**The task**
Search the entries below for "computer", and copy each line where it appears.

-- Opening Marker --

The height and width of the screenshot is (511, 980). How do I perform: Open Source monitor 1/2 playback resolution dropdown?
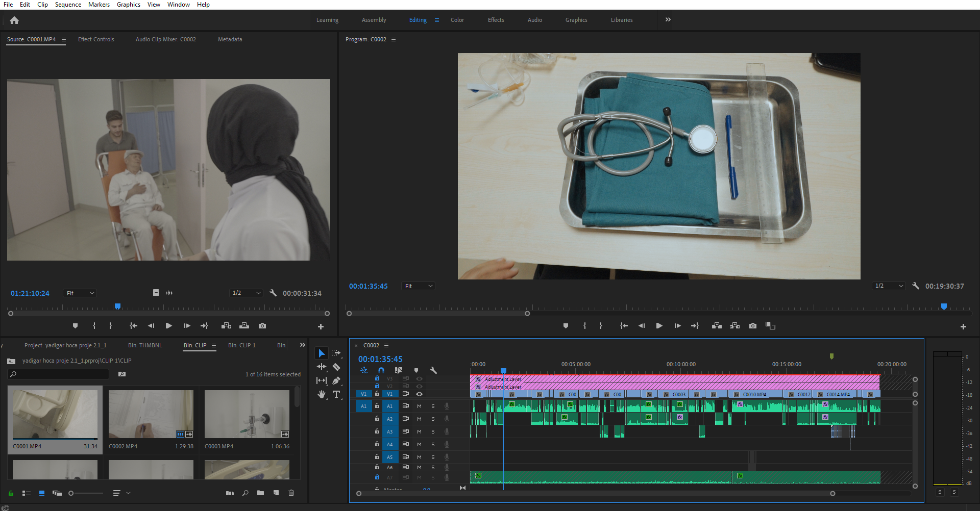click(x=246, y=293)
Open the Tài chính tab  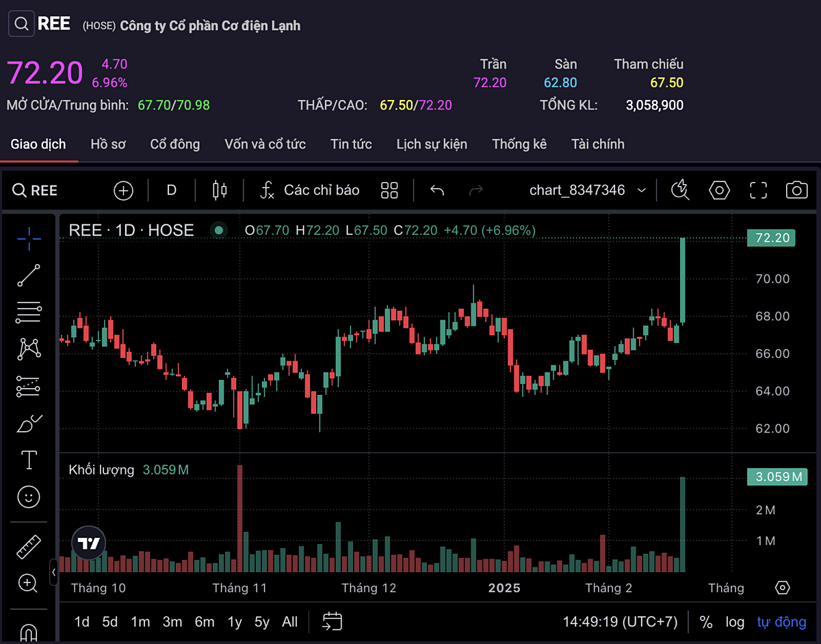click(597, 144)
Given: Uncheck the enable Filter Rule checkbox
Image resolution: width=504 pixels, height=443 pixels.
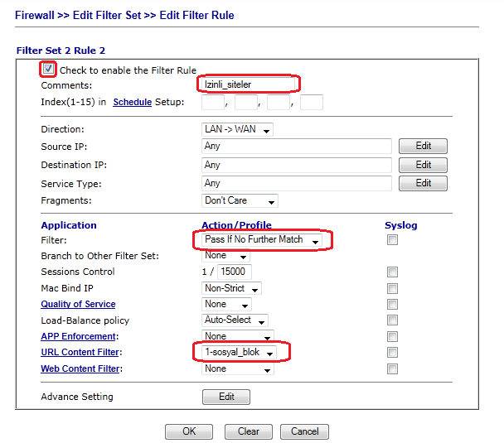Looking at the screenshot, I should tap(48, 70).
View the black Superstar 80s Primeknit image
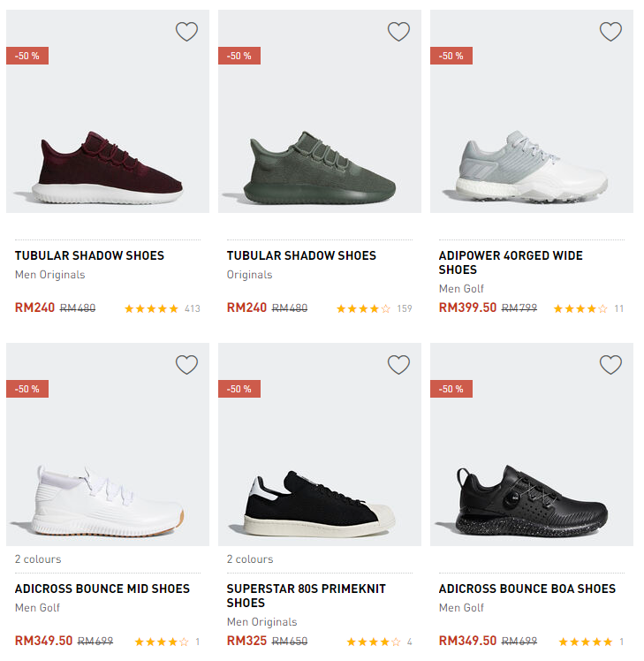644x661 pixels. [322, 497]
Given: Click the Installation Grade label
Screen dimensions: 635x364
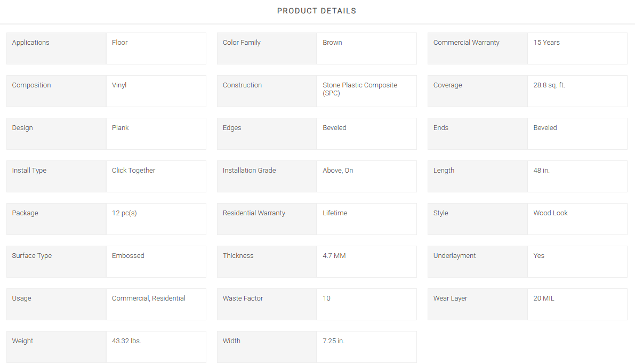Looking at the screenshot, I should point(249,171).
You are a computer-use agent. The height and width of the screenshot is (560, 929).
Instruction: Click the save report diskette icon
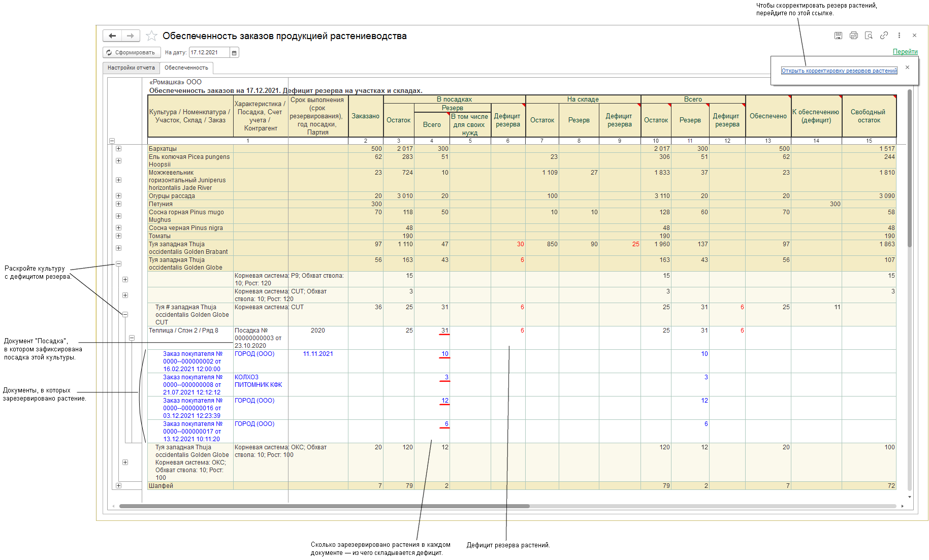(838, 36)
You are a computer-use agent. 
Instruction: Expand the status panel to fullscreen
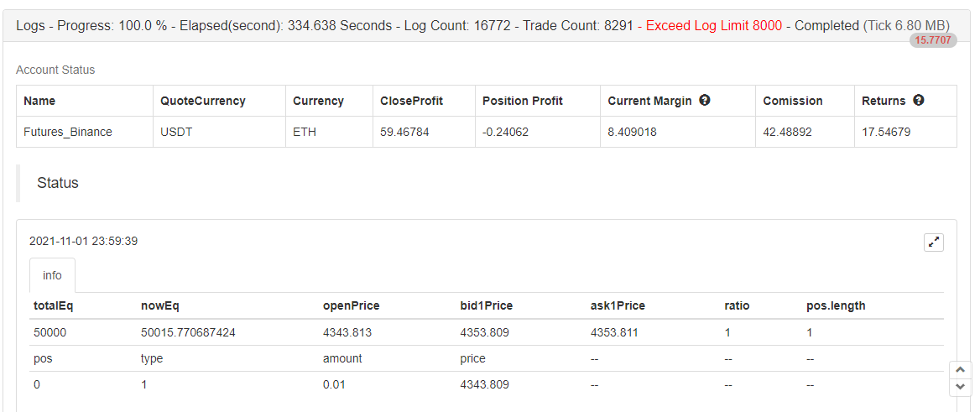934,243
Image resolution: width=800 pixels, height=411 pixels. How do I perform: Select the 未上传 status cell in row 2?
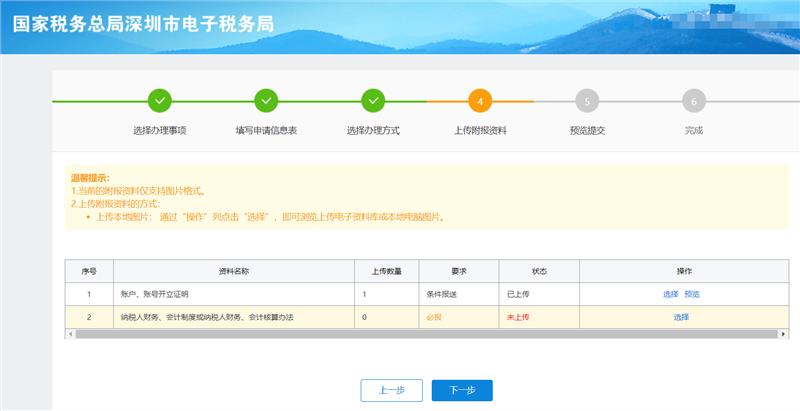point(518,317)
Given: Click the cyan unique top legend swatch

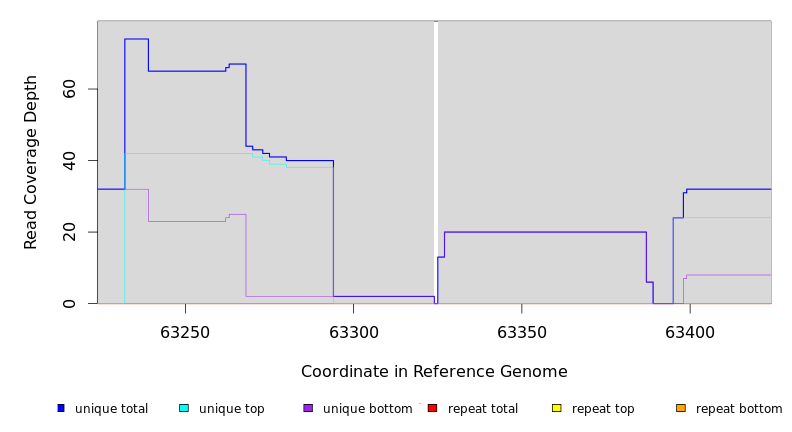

-- Closing Marker --

**Answer below**
You are a computer-use agent. The height and width of the screenshot is (560, 929).
You are a computer-use agent. 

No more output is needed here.